At 7am every Sunday morning, my dad gets up to go buy his weekly newspaper. Whatever stories get published throughout the week, he reads on his iPad or hears on the radio. For most of his 64 years, he has relied solely on physical newspapers to keep him in the loop on what is happening in the world.
Once common practice, this is now an activity enjoyed by few. According to the UN, almost half the world’s population uses social media – whether that be Facebook, Instagram, YouTube or TikTok. What were designed as forums for maintaining social connections and forming relationships, these platforms are being used increasingly as primary news sources for many around the world. For example, the proportion of people in the United States – a country plagued with misinformation and disinformation – who name social media as their main news outlet has risen from 4% in 2015 to 34% in 2025. Globally, 17% of people use TikTok to keep up to date with the news.
The more popular social media becomes as a provider of news, the greater threat confirmation bias poses to society. While the algorithms created by social media platforms enable us to consume information unique to our interests and beliefs, they create a perception of reality that causes us to put our critical thinking skills to rest. Even when an article or video makes its way into our feed which contradicts the rest of the information we’re fed, the confirmation bias produced by algorithms leads us to interpret this alternative perspective in a way that still supports our views.

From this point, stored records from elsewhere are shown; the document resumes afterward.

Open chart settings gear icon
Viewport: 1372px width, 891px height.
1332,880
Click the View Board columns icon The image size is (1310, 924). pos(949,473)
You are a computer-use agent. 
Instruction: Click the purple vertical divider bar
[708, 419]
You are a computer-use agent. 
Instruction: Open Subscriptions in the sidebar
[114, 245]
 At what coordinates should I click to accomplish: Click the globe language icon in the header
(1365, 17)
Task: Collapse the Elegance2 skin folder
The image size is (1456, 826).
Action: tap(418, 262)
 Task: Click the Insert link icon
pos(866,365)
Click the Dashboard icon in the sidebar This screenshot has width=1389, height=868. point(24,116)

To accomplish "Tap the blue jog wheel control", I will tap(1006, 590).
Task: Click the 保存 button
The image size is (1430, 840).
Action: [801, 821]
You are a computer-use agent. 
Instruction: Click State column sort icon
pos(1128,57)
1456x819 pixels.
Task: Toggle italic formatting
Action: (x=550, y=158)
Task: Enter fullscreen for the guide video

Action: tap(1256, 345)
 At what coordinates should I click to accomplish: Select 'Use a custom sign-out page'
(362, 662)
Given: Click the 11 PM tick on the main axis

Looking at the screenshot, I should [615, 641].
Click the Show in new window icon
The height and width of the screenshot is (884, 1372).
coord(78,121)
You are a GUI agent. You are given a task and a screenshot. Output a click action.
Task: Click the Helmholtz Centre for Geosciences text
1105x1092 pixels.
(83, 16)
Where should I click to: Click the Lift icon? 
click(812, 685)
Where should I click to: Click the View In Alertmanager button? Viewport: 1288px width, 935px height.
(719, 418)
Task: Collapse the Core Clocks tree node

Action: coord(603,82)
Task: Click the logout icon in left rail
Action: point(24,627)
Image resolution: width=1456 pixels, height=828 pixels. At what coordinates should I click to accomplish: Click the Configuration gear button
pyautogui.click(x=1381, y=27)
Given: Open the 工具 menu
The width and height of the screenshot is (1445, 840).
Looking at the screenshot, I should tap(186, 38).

With the news increasingly being consumed via social media platforms, and the increasing intelligence of algorithms, it is important for humans as a collective to remain critical of what is presented to them on these platforms. Confirmation bias traps us in an echo chamber of our own beliefs and as a result, these beliefs remain unchallenged and our biases are cemented. We are seeing the result of this across America, where the inability to think critically of the information spread across social media platforms is amplifying dangerous rhetoric and creating collective delusion. It is in this sense that ease of access is hindering quality. People are no longer thinking critically about what is presented to them. The effort to cross-check and reflect on the information we are consuming is outweighed by the benefit of having everything so easily at our fingertips. We are no longer digging underneath what first appears on our screens and asking: Who wrote this article? Who made this video? What is their intention? How is this affirming a belief I held already? Or challenging one?
While I tease my dad that his Sunday newspaper routine is old-fashioned and out-dated, I appreciate that his news consumption is at least somewhat protected from the dangers of confirmation bias. The paper generates no algorithm, and those reading are unable to be selective. For our generation, this may sound annoying. But the inability to personally curate the media we consume may be a solution we have lost sight of.